* _Given passage_:
★ ★ ★ ★ ★ ★ ★
This course provides a comprehensive introduction to Data Science in the programming language R for those who want to get a grasp on the contemporary approach to analytics, statistics, and machine learning as well as its application - but do not necessarily have a technical background in coding, computer science, or statistics. This is a practical course which provides a minimal but explicable and useful theoretical foundation for those who want to enter Data Science from a (mainly) non-technical perspective and still become able to work efficiently in its highly technical context.
This is planned as you first course in Data Science and it still provides a practical, working knowledge that you can rely on to build research and analytics projects on your own.
Most important of all: you are motivated to learn Data Science in R. If you want it, you want it – and you will work hard to win it. And if you are motivated and prepared to invest hard work, we guarantee success.
★ ★ ★ ★ ★ ★ ★
* _Material shown_:
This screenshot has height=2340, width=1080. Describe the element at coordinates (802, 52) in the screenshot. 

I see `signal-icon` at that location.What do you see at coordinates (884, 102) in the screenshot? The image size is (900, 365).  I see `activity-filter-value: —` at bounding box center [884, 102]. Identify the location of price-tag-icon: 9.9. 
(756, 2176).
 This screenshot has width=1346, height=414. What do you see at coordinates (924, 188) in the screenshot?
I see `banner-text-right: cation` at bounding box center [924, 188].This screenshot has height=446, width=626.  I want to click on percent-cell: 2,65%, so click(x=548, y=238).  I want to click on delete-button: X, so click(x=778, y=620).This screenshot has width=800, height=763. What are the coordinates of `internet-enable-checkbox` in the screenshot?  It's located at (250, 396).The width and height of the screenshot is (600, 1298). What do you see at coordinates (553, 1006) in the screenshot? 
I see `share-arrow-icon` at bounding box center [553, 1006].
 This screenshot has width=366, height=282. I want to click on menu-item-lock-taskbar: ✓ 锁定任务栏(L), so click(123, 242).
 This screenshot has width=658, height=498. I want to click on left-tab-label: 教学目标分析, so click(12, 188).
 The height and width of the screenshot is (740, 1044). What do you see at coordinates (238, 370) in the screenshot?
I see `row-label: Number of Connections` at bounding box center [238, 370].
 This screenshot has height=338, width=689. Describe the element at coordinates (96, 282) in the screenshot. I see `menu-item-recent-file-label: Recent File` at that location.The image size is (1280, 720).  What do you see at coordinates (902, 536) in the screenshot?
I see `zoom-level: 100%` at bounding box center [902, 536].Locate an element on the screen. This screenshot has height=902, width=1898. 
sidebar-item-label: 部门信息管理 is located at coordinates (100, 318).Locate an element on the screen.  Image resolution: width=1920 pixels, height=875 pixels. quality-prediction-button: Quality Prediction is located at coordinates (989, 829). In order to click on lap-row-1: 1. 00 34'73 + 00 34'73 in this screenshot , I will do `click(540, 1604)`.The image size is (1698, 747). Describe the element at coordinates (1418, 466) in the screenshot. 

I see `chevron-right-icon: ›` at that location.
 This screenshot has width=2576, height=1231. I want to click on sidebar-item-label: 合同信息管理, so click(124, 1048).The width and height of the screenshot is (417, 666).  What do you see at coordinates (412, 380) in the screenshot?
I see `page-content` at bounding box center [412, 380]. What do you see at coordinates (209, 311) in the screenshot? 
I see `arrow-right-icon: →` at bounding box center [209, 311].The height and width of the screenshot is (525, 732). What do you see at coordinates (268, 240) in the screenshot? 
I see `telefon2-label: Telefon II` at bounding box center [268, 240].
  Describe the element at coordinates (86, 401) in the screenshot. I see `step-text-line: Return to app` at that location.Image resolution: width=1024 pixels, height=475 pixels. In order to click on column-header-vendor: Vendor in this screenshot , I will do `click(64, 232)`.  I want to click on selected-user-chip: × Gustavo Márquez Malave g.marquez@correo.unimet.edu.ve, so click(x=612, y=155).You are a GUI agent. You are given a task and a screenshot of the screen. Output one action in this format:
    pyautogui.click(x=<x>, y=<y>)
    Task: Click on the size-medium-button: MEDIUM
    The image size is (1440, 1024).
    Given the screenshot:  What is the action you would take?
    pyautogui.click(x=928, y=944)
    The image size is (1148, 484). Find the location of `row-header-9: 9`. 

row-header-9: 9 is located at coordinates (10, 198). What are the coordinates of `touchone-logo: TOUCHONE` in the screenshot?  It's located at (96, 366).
★ ★ ★ ★ ★ ★ ★
* _Work required_:
Answer these questions from the course description:
(a) In which programming language is Data Science taught?
(b) What three areas does the course description say learners do not necessarily need a technical background in?
(c) What is guaranteed, and on what condition?

* _Exercise output_:
(a) R.
(b) Coding, computer science, and statistics.
(c) Success is guaranteed if the learner is motivated and prepared to invest hard work.